Archaeologists have finally solved the mystery behind the sandstones in Cambodia's Angkor Wat temple.
Angkor Wat is a 12th century temple that was built using 5 to 10 million bricks, each weighing up to 3,300 pounds.
For decades, archaeologists have wondered how the sandstones were transported to the temple from quarries located at the base of a nearby sacred mountain known as Mount Kulen. It was thought that the stones were carried via a 54-mile canal and river route.
But now a new study by Japanese researchers has found that the stones were taken to the site through a network of hundreds of canals.
"We found many quarries of sandstone blocks used for the Angkor temples and also the transportation route of the sandstone blocks," co-author of the study Estuo Uchida, of Japan's Waseda University, wrote in an email to LiveScience.

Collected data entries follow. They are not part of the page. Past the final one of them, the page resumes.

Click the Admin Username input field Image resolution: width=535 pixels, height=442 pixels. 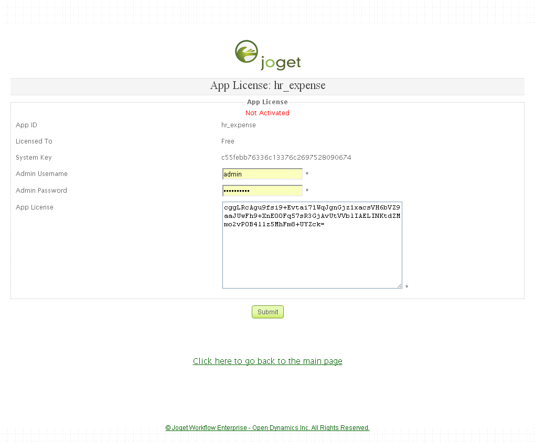click(x=262, y=174)
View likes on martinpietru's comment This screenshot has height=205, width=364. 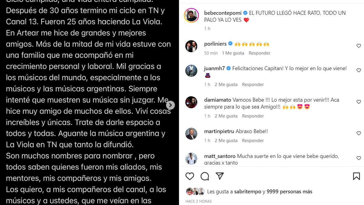[226, 141]
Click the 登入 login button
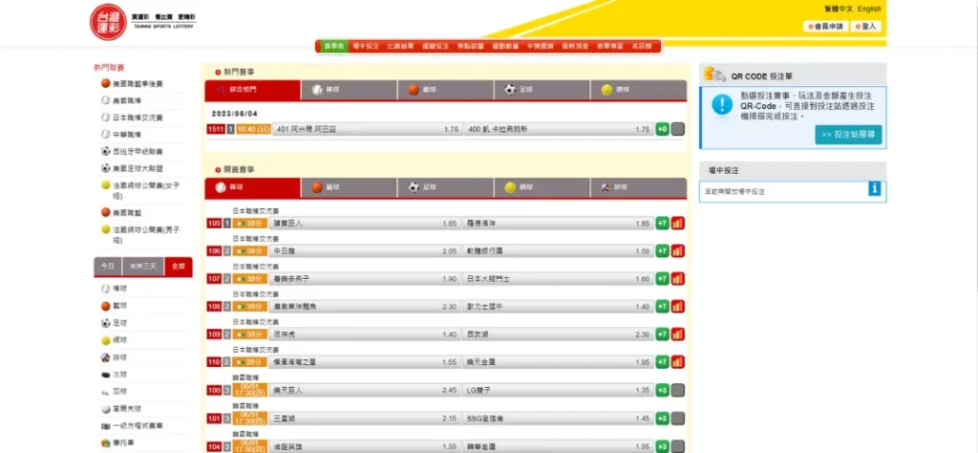978x453 pixels. point(865,27)
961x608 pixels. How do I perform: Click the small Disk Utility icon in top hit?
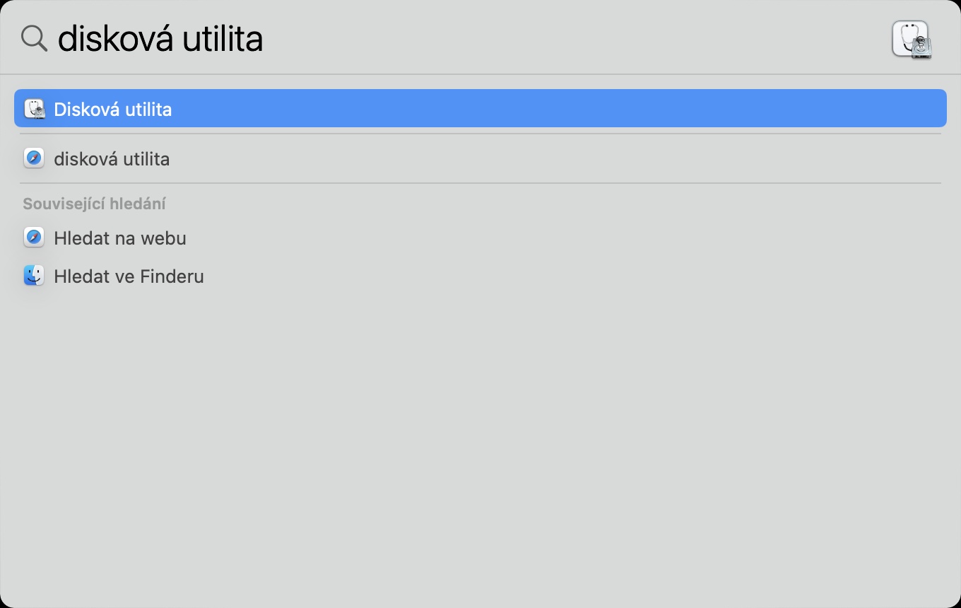coord(34,109)
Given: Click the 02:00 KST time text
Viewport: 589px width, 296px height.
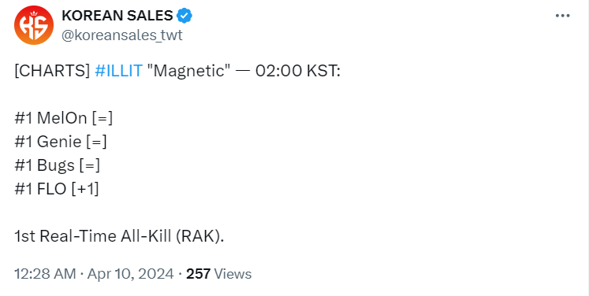Looking at the screenshot, I should [x=297, y=71].
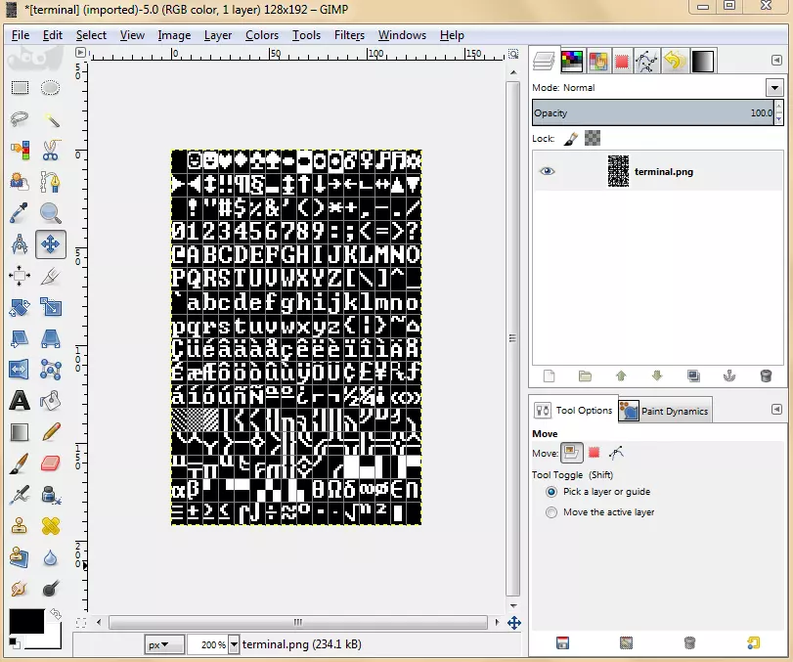Select 'Move the active layer' radio option
This screenshot has height=662, width=793.
[552, 512]
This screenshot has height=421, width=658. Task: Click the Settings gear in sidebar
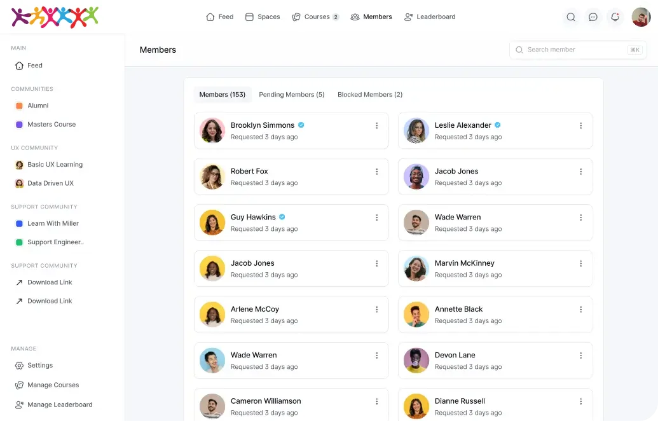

Angkor Wat temple was built during the Khmer Empire in the 12th century. King Suryavarman II started work on the 500-acre (200 hectare) temple in the capital city of Angkor, what is now called as Cambodia. It was built to honor the Hindu god Vishnu and was completed after the king's death sometime around the year 1150. The temple was turned into a Buddhist temple by the leaders of the 14th century.
Researcher Uchida and her colleagues studied satellite images and found a network of canals and roads linking the quarries to the temple site. When they surveyed the area, they also noticed about 50 quarries with sandstones similar to the ones used to build Angkor Wat along an embankment at the base of Mt. Kulen, reported LiveScience.
The route proposed by the experts covers a distance of 22 miles, which they believe is more likely the shortcut the Khmers would have used to transport the sandstones rather than the 54-mile route suggested earlier.
This could also explain how a 500-acre temple was built in such a short span of time.